▶ AIM OF THE EXERCISE:
Repeat exactly the lines below that lie between the line with "お役立ち (67, 507)" and the line with "障害者ルポ (206, 973)", counting both of those lines as part of the answer.

▶ DATA EXCERPTS:

# # # # # # #

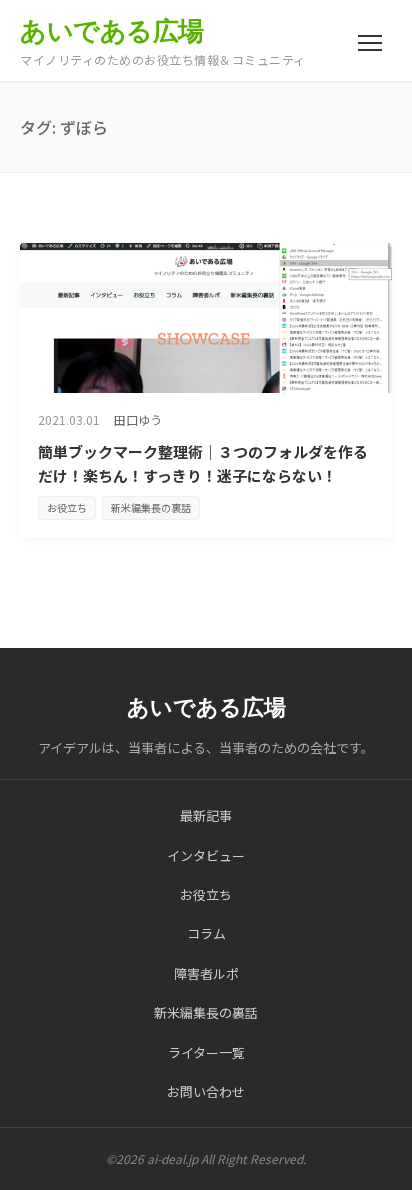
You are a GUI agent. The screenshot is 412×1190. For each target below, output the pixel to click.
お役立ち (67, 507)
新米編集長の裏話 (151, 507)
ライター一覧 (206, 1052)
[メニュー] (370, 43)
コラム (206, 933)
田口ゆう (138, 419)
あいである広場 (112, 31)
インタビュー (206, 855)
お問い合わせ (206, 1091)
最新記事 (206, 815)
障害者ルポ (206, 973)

# # # # # # #

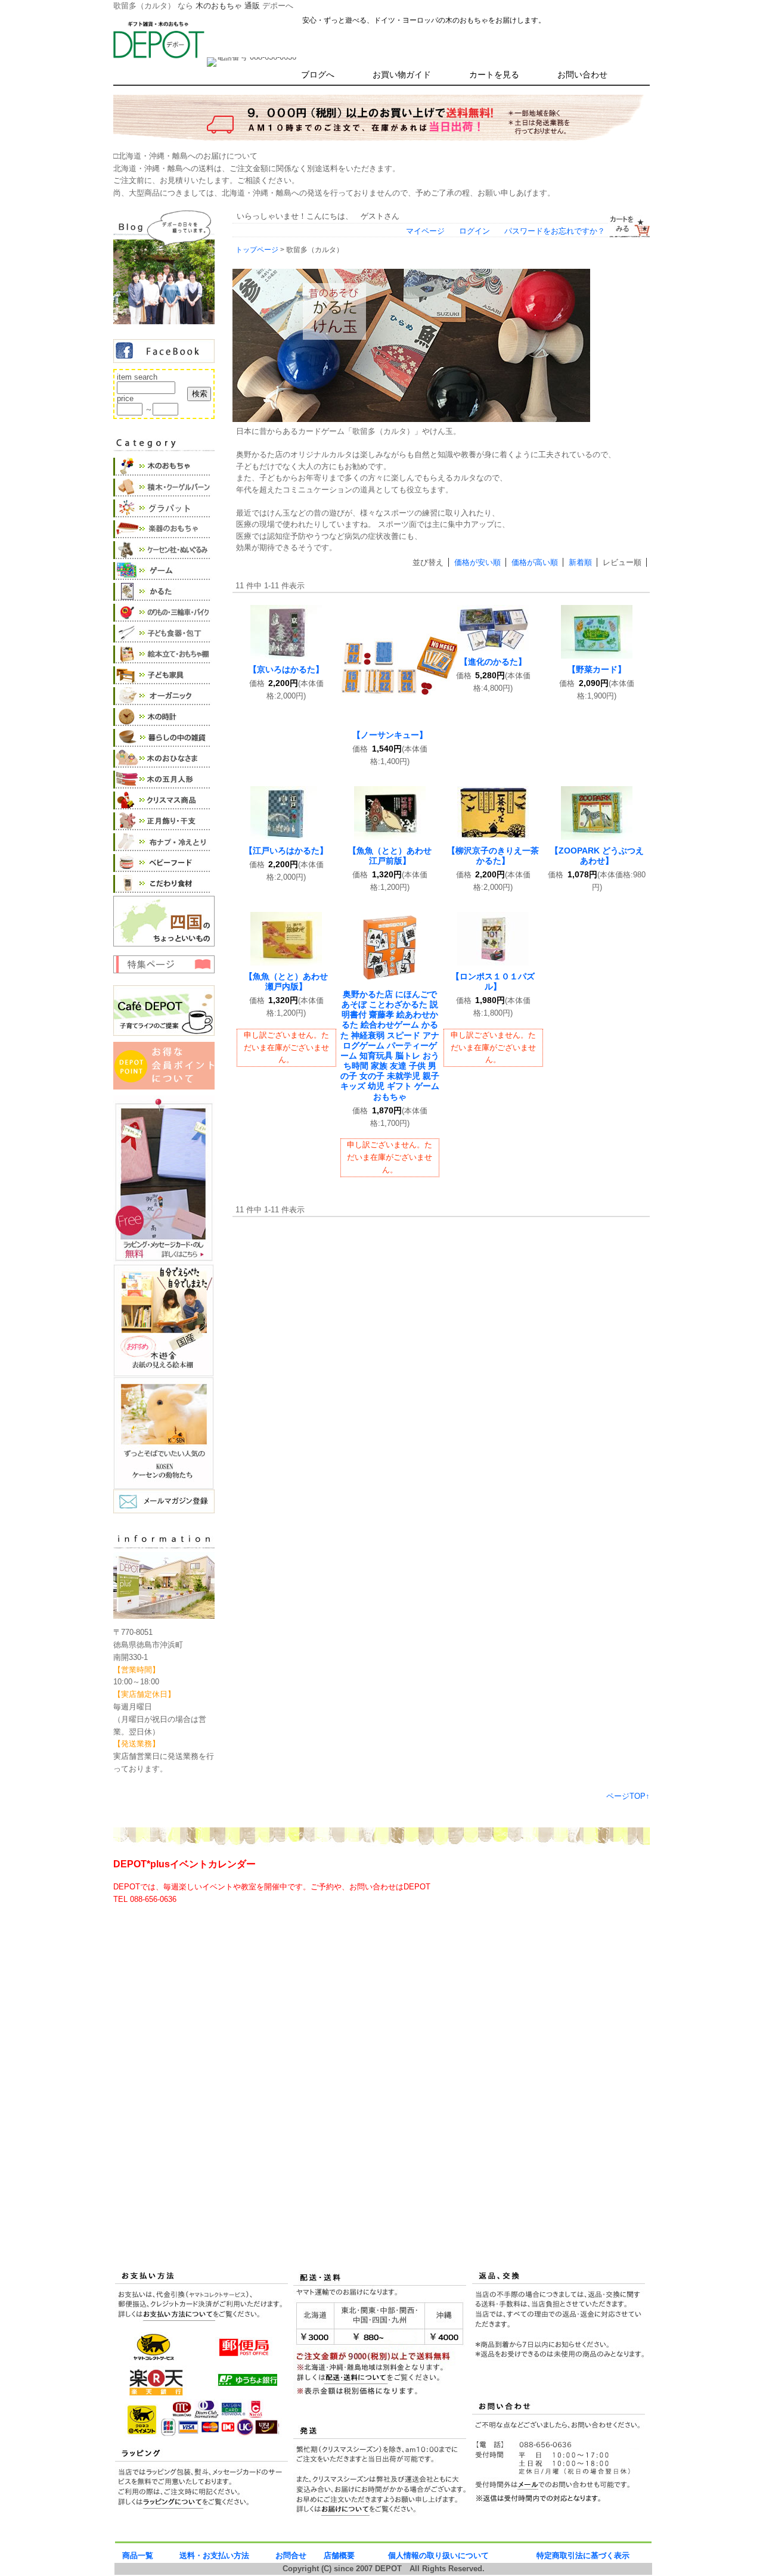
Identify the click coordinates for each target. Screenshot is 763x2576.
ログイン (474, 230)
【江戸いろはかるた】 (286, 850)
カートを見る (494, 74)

# # # # # # #

▶ RESPONSE TO THE EXERCISE:
お役立ち (67, 507)
新米編集長の裏話 (151, 507)
ライター一覧 (206, 1052)
[メニュー] (370, 43)
コラム (206, 933)
田口ゆう (138, 419)
あいである広場 (112, 31)
インタビュー (206, 855)
お問い合わせ (206, 1091)
最新記事 (206, 815)
障害者ルポ (206, 973)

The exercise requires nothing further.